Visualization Tools

One area in which 3-D interactive displays are making inroads is minimally invasive or ``key-hole'' surgery [80,11,61]. This surgery relies on inserting (for instance) light through one small hole in the body, a telescope through a second, and surgical tools through a third. By minimizing the amount of tissue cut, this form of surgery reduces the trauma done to the patient during surgery. Minimally invasive surgery was introduced in 1987; by 1992 it was used for about 85% of gallbladder operations performed in the United States [16]. A problem has been that the surgeon is typically provided with only a two-dimensional display, whereas operative procedures take place in three dimensions. At least four companies are competing to provide the third dimension: International Telepresence in Vancouver, Canada, American Surgical in Boston, U.S.A., Storz in Tuttlingen, Germany, and Wolf in Knittlingen, Germany [16]. International Telepresence provides the third dimension by looking through a single lens from different angles; the other three companies use two lenses.

Latent Image [22] has a process for converting 2-D images to 3-D images for tasks such as processing diagnostic images and medical illustration and training. The process involves performing a parallax shift of the image and then ``patching'' missing information, using either other images of the same objects or human intervention. As with synthesizing color from black-and-white pictures, the result is not necessarily accurate, but is useful for some tasks.

The Mayo Clinic has developed COMPASS, a stereotactic computer interactive robotic technology which allows CT and MRI based volumetric tumor resection [34].

Integrated Surgical Systems [56] has been developing a system which combines computer-based medical imaging and CAD/CAM for hip replacement operations using image-guided robotics. In a preliminary phase, the surgeon inserts three locator pins into the patient which act as markers to define a bone coordinate system. CT scans are used for preoperative planning. The surgery is planned by manipulating 3-D images of the femur and the implant.
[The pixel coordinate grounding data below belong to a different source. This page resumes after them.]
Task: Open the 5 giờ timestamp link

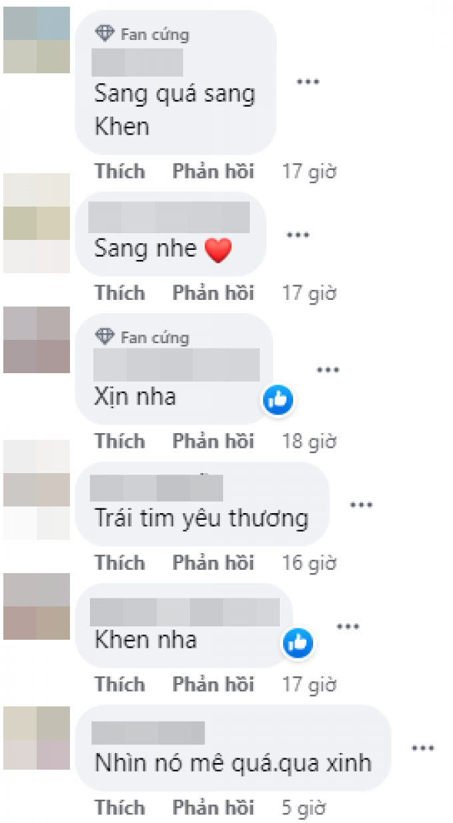Action: (304, 808)
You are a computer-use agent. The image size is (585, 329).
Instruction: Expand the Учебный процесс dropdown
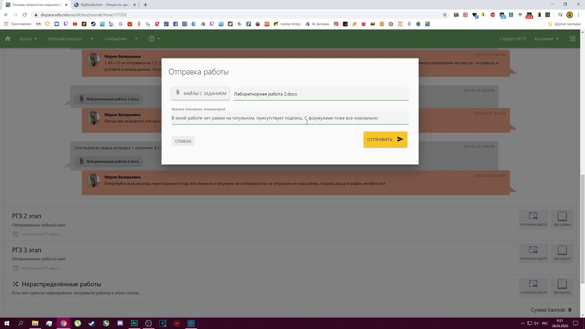pos(70,39)
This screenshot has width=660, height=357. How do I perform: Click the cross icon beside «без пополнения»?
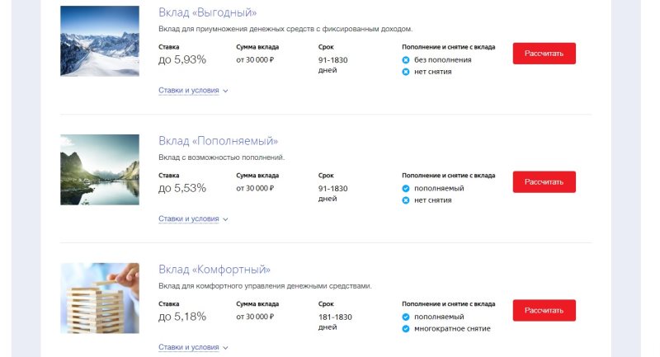coord(406,60)
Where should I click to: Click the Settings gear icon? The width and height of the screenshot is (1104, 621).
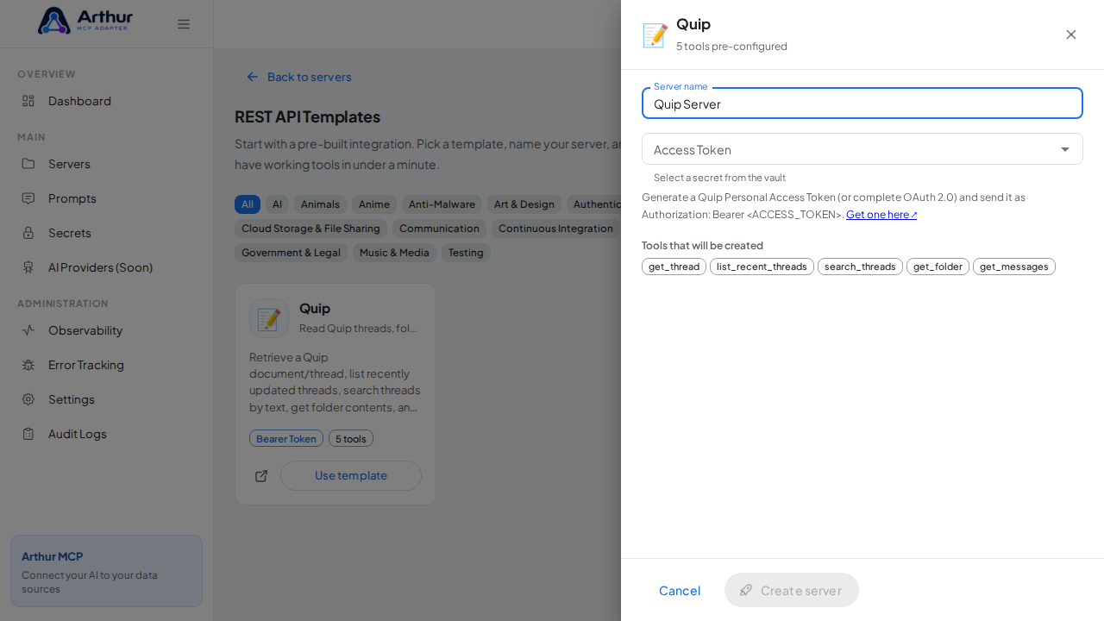point(28,399)
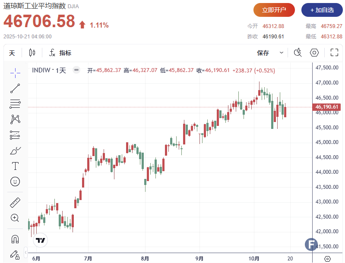Click the 46,190.61 price label on axis
The width and height of the screenshot is (345, 263).
pos(326,107)
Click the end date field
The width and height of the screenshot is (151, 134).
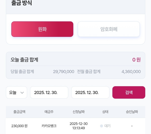(x=90, y=93)
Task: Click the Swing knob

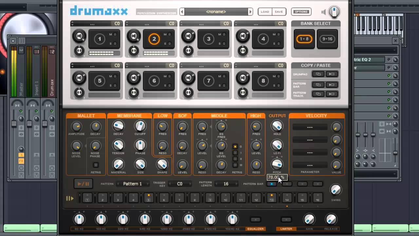Action: [x=336, y=190]
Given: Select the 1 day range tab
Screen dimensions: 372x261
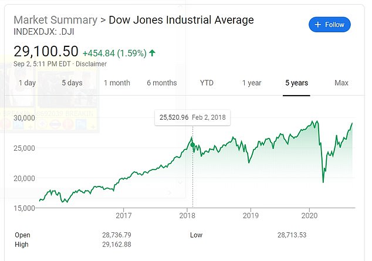Looking at the screenshot, I should 27,83.
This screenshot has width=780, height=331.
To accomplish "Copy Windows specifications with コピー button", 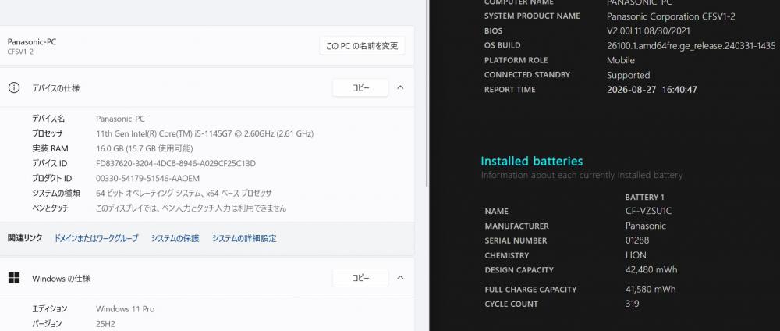I will (x=360, y=278).

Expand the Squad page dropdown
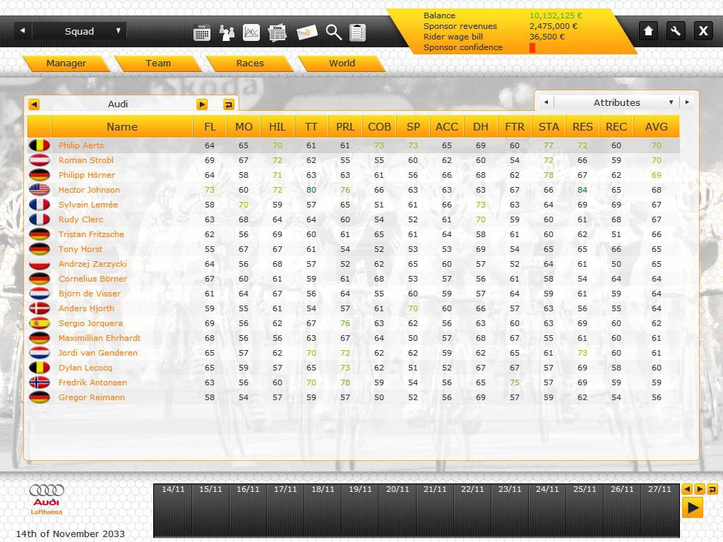pos(118,31)
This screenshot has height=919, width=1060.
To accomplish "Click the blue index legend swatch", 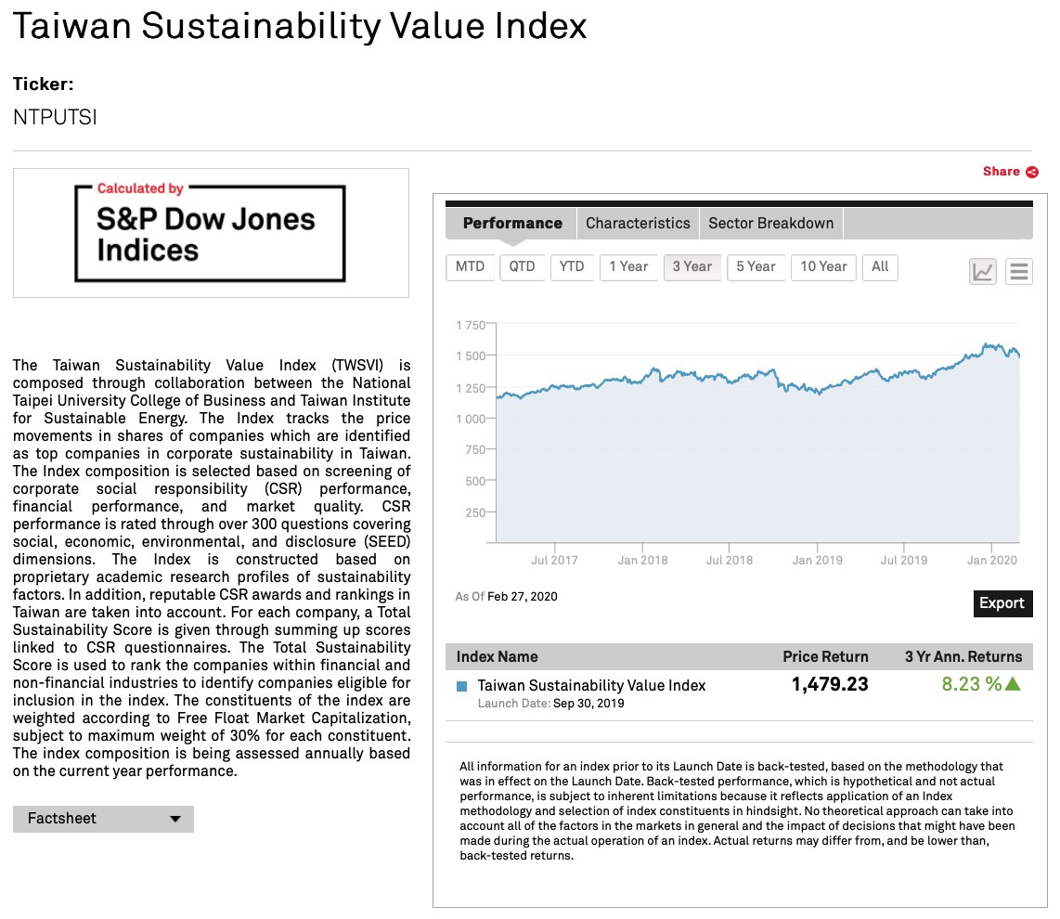I will (462, 686).
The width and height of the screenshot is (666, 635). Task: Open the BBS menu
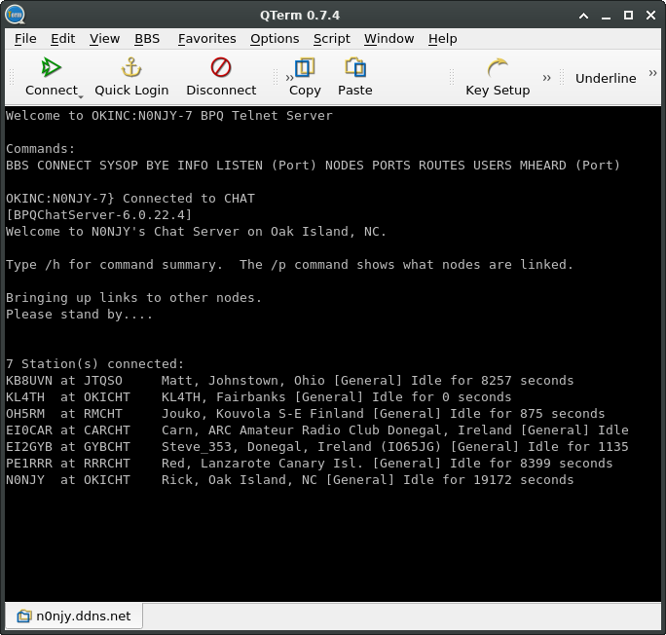pyautogui.click(x=147, y=38)
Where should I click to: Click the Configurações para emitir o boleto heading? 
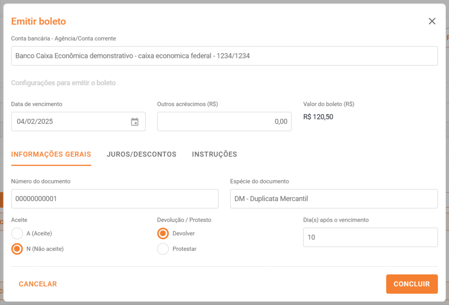tap(63, 83)
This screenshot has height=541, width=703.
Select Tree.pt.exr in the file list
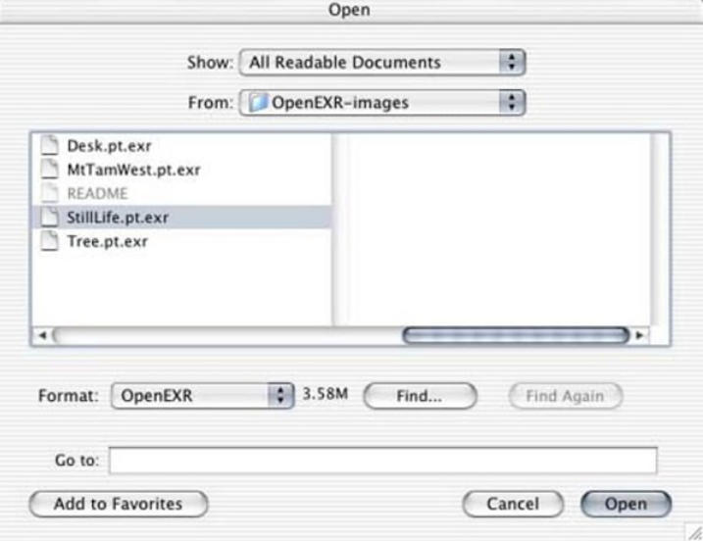point(107,242)
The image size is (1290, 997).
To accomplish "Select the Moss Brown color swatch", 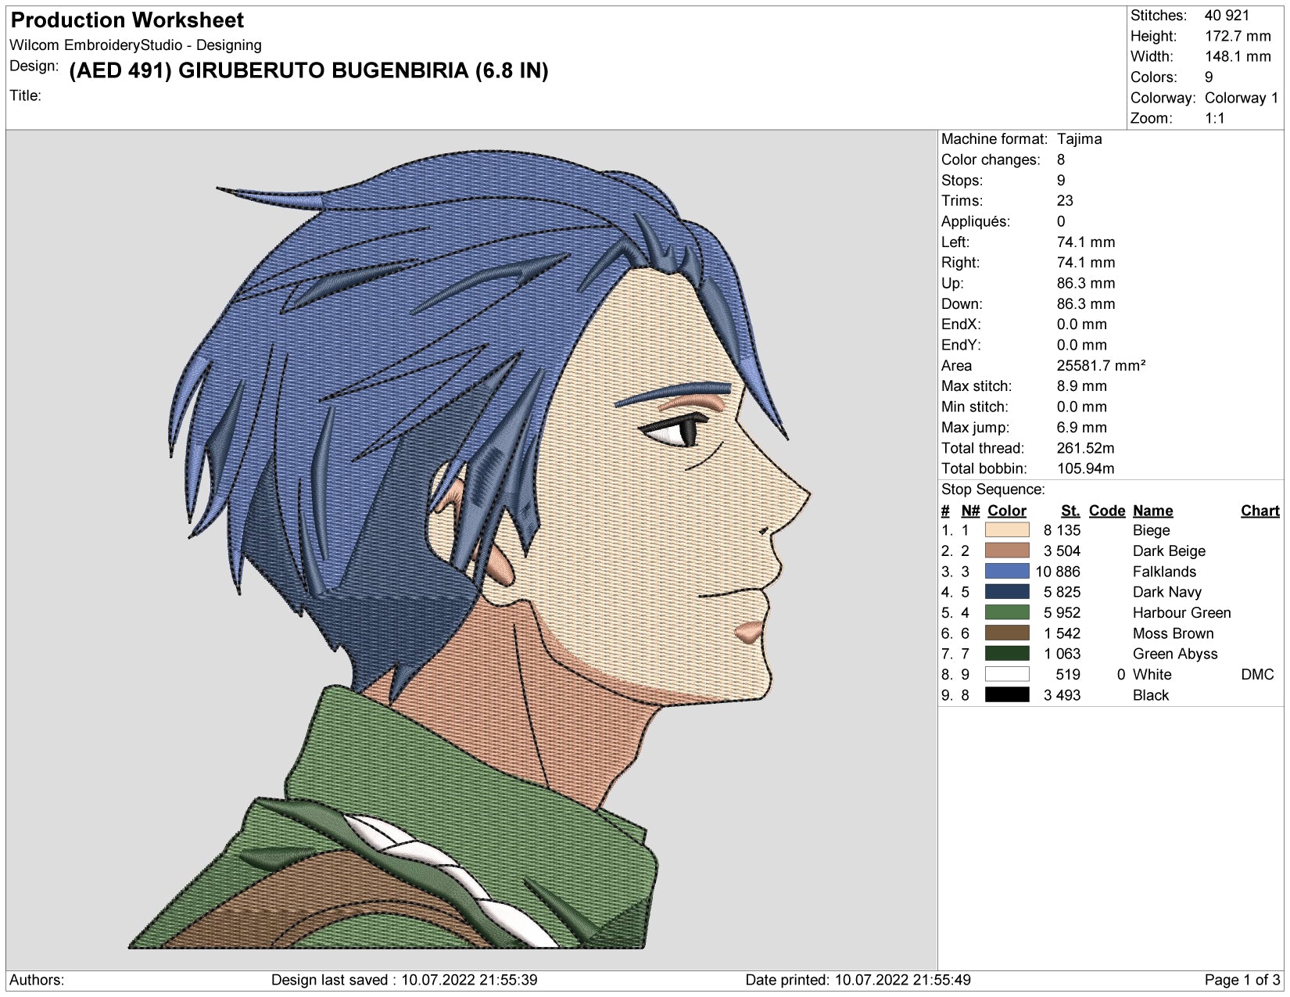I will click(x=1007, y=633).
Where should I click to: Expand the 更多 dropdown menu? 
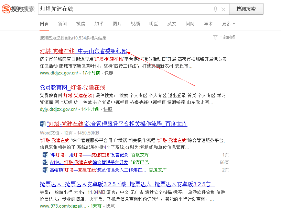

During surgery, the robot uses the locator pins to convert the planned operation into an actual operation.

The University of North Carolina has composited live camera video images with ultrasound images transformed to correspond to the viewer's current position. The effect is an image which appears stationary inside a patient as the observer changes position [1].

Several organizations are building detailed three-dimensional models of the human body. In the short-term, these models fall under the category of visualization tools, because they tend to be too huge for affordable computational engines to support at useful levels of interaction. As computational prices continue to fall, however, it is to be expected that a wide range of simulators will be built using these models.

The United States National Library of Medicine has underway the Visible Human Project [75], which aims to be the most comprehensive digital record of the entire human body ever assembled, stored at millimeter resolution. The project will make use of data from CT, MRI, and photographs of millimeter-thick slices.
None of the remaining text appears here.